• _DOCUMENT EXCERPT_
+++++

The Christian always goes back to Christ himself, not just His words, but His actions. “As the Father loves me, so I also love you. Remain in my love”. We can not remain in our own love. Why? We are lousy lovers. We mess things up. We exaggerate love, we ignore it, we go from one extreme to another.
Christ is here to show us a love that will set us free - that brings joy and a peace that no other can. I may not think myself worthy of His loving me, and no doubt, I am not. But we have to be reminded, again and again, of His words, “ It was not you who choose me,” He says “but I who choose you.” He loves me to death. He loves you to death. You are worthy of Christ dying for you, regardless if you wish Him to or not. The fact is He did, not only does it show us how much He thinks of us in His heart, God respects us, give us our dignity, even if all we can see and experience are our wounds.
Maybe, this is why Christ, to save us from our oftentimes crude and confusing experiences of love, does not call us His lovers - He calls us His friends. Friendship, we understand a bit better than love. Friendship goes beyond feelings, emotions - it is natural as well as born from a duty of the heart - it comes to the rescue and yet it is respectful. It can be as tender as it can be forthright. Because it concerns itself with our human dignity, it is willing to tell us our faults and suffer loss to help make us what God intends us to be - to be truly and fully human - life to the full, fruit in abundance.
“What a friend we have in Jesus”.
May 1, 2021
5th Sunday of Easter 2021
As I come to the end of my tenure of twenty years here at St. Margaret’s, the Lord has given me, over time, different models of how to be a pastor.

+++++

• _DATASET CONTENT_
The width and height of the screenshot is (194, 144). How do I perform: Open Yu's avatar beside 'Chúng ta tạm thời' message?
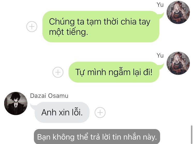178,12
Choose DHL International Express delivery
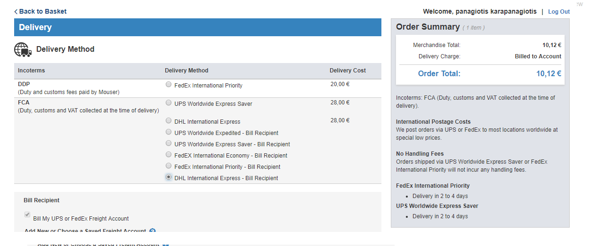 pos(169,121)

+++++

• _WHAT TO WORK ON_
Answer these questions from the reflection on Christ's love:
1. Instead of His lovers, what does Christ call us?
2. Which hymn line is quoted by itself in quotation marks?
3. How long is the tenure at St. Margaret's that is coming to an end?

• _EXERCISE OUTPUT_
1. His friends.
2. "What a friend we have in Jesus."
3. Twenty years.